SYMPTOMS OF DIABETES
Most diabetes patients do not experience any obvious symptom, but some patients may experience weight loss, increased thirst, increased appetite. increased urination, blurry vision, elevated cholesterol levels, elevated blood pressure, sexual problems, and tingling, fatigue, slow healing of wounds, and itchy skin.
High blood glucose for a prolonged period may damage your micro-blood vessels of the eye (retinopathy), kidney (nephropathy), and nerves (neuropathy) and macro-blood vessels of the heart (coronary heart disease), brain (stroke) and lower extremities (peripheral vascular disease).
PREVENTION AND MANAGEMENT
Lifestyle changes such as losing weight, eating healthy and engaging in regular, moderate physical activity may reduce the progression of Type 2 diabetes. The key to eating with diabetes is to eat a variety of healthy foods from all food groups, in the amounts your meal plan outlines. The food groups are
- nonstarchy: includes broccoli, carrots, greens, peppers and tomatoes
- starchy: includes potatoes, green peas and corn
- Fruits – includes oranges, melons, berries, apples, bananas and grapes
- Grains – at least half of your grains for the day should be whole grains
- includes wheat, rice, oats, cornmeal, barley, quinoa
- examples: bread, pasta, cereal and tortilla
- lean meat
- chicken or turkey without the skin
- nuts and peanuts
- dried beans and certain peas, such as chickpeas and split peas
- meat substitute such as tofu
- Dairy – nonfat or low fat
- milk or lactose-free milk if you have lactose tolerance
When to eat (Diet Schedule – 4-6 small meals per day)

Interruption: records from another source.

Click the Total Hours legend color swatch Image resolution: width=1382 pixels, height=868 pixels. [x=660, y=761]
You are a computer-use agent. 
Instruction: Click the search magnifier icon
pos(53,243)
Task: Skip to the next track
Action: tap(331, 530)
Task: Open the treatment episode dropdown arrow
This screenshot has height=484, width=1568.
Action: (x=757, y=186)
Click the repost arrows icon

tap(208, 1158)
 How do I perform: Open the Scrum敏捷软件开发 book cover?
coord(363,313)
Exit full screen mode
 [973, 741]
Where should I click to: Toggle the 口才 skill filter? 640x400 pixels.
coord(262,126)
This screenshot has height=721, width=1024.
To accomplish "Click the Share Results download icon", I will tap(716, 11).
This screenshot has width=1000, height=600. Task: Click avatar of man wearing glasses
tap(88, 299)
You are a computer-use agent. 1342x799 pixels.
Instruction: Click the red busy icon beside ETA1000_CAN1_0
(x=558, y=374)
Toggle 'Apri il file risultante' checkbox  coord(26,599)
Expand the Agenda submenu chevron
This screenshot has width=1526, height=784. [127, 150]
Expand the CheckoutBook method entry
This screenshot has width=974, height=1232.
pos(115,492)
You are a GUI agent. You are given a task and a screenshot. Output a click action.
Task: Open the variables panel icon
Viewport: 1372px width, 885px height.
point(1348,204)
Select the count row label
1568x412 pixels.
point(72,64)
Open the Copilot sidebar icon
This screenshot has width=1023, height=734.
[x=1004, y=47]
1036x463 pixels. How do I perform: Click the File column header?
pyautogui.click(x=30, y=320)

How much to eat (Calories in the Diet – If you are less active fewer calories are required)
What to eat (Diet composition – 50% of your plate consists of vegetables, 25% protein & 25% Starch)
YOU SHOULD FOLLOW ADVICE
Eat Regular Meals
Eat a variety of foods
Eat less salt
Eat fruits with low glycemic index
Eat food with low glycemic index
Eat less fat
Eat less sugar
Consume less alcohol
Physical activity is an important component of the treatment plan for those with type 2 diabetes. It’s also important to have a healthy meal plan and maintain the blood glucose level through medications or insulin, if necessary.
Keeping a check on the blood glucose level is essential to preventing long-term complications, such as nerve pain and kidney disease.